Once the trial begins, the House impeachment managers are expected to use video from the attack, including video like one assembled by Just Security showing the response of the rally crowd on January 6 as Trump exhorted them to march to the Capitol. Footage of the mob inside the Capitol could remind senators of just what that felt like—but many Republicans have shown that they are more afraid of that mob coming after them again in one form or another if they don't support Trump at all times. "There are only a handful of Republicans and shrinking who will vote against him," predicts Sen. Lindsey Graham, who is continuing his service as Trump's lapdog.
Since Trump is now a private citizen, his impeachment trial won't require the services of Chief Justice John Roberts. Instead, Sen. Patrick Leahy, the Senate president pro tempore, will preside. Some Republicans are trying to make an issue of the lack of Roberts, but only a sitting president merits the chief justice, and that is not Donald Trump. Leahy is firmly pledging total procedural fairness, saying "I don't think there's any senator who—over the 40-plus years I've been here—that would say that I am anything but impartial in voting on procedure." And no kidding—it's as likely that Democrats should worry he'll bend so far backward to show he's fair that he'll form a one-man loop.

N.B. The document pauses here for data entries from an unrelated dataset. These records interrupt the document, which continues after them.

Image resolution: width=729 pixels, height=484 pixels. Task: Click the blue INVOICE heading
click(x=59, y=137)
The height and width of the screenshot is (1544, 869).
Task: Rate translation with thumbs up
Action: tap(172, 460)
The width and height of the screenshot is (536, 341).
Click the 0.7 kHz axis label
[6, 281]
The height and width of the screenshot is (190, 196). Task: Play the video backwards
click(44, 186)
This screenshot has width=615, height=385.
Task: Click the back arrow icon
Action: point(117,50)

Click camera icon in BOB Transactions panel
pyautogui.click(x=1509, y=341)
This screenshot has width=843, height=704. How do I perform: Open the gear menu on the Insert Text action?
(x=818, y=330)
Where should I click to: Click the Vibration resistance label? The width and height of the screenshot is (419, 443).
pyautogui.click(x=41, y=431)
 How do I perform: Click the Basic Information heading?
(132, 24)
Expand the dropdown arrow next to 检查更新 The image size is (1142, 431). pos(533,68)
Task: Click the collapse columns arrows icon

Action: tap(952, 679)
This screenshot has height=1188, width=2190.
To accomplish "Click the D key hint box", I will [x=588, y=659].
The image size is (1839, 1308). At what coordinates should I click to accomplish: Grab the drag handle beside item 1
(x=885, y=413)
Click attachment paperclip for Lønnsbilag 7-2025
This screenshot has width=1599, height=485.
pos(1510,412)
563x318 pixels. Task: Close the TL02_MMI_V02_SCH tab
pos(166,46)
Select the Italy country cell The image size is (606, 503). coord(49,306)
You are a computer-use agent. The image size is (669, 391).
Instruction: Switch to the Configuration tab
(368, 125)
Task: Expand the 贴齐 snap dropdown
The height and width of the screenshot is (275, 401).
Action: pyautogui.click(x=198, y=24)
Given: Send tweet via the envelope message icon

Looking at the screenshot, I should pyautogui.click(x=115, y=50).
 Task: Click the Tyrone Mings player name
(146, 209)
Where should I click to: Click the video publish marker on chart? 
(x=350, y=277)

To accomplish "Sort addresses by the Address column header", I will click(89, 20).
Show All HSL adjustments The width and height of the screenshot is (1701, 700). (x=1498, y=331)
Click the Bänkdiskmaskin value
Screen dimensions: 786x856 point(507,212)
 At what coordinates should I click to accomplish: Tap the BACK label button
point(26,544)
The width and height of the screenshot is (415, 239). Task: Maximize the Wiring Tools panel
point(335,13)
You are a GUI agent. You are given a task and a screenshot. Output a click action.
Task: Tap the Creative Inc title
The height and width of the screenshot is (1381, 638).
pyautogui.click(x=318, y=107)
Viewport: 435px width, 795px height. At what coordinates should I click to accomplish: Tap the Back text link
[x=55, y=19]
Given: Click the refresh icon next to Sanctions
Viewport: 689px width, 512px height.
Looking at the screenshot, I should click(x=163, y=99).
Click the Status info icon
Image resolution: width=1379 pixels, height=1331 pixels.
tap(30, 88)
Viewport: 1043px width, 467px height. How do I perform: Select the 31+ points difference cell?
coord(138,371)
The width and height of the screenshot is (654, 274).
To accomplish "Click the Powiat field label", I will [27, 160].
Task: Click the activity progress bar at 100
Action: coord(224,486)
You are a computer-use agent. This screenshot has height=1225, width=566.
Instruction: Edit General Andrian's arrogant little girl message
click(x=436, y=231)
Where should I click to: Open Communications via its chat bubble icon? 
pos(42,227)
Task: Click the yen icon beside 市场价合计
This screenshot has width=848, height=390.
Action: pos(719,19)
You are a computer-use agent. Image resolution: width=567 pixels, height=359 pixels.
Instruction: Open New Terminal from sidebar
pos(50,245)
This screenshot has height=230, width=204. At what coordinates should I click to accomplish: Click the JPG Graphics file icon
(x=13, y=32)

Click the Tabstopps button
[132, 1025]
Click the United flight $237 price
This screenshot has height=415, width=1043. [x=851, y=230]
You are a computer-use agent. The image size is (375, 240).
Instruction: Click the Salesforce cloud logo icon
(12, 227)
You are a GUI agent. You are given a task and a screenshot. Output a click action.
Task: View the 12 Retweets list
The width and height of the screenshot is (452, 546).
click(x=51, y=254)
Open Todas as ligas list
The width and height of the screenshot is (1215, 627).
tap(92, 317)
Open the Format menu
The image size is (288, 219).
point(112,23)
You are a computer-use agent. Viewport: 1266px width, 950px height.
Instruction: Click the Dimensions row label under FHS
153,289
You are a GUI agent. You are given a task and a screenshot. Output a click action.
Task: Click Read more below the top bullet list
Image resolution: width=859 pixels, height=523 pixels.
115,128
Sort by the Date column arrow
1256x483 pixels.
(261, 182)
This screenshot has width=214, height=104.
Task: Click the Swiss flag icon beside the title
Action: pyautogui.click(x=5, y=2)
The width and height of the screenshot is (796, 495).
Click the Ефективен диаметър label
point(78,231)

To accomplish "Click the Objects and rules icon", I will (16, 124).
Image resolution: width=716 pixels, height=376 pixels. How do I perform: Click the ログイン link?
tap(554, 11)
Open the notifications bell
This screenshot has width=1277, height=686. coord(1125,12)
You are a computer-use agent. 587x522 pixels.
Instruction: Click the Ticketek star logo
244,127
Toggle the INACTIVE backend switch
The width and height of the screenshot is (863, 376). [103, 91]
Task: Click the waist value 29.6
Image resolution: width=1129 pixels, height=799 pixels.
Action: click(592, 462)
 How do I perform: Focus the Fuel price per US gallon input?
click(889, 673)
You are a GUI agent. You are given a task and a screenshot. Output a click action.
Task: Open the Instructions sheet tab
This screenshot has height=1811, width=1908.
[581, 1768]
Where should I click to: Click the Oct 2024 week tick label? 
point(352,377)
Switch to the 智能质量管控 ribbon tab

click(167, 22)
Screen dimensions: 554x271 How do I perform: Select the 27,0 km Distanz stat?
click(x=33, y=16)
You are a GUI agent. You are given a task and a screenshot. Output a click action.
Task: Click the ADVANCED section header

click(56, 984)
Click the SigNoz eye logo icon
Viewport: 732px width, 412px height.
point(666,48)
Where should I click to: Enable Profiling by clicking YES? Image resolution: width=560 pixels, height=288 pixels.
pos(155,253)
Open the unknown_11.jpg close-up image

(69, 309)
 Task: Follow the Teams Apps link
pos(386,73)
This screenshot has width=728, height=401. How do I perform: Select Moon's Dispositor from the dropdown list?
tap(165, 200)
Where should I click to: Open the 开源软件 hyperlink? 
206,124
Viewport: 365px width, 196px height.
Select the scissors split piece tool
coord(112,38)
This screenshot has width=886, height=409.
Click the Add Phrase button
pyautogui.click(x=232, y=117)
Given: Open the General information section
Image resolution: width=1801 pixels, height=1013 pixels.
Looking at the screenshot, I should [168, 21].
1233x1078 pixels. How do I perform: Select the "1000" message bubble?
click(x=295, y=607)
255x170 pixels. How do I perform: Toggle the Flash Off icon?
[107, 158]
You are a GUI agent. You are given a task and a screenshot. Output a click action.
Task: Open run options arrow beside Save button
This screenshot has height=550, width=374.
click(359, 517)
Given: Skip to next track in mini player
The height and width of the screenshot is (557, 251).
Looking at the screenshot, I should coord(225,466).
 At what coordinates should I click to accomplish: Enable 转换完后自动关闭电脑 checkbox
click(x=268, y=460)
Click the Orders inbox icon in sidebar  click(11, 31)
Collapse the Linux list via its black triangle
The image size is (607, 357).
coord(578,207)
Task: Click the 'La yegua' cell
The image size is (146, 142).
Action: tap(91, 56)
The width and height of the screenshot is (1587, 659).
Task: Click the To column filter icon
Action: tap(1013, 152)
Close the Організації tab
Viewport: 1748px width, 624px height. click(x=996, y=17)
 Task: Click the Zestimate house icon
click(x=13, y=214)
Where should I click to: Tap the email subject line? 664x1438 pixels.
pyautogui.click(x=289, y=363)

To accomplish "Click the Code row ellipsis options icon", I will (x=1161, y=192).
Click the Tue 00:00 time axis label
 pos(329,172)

Conviction remains unlikely because Trump continues to own the Republican Party too thoroughly for it to be likely that 17 senators will be able to admit to the seriousness of inciting an insurrection that threatened their lives. Which is saying something about just how much of a cult this is. But it's important to hold the trial—especially with evidence still coming out about both the seriousness of the attack and the scope of Trump's efforts to overturn the election.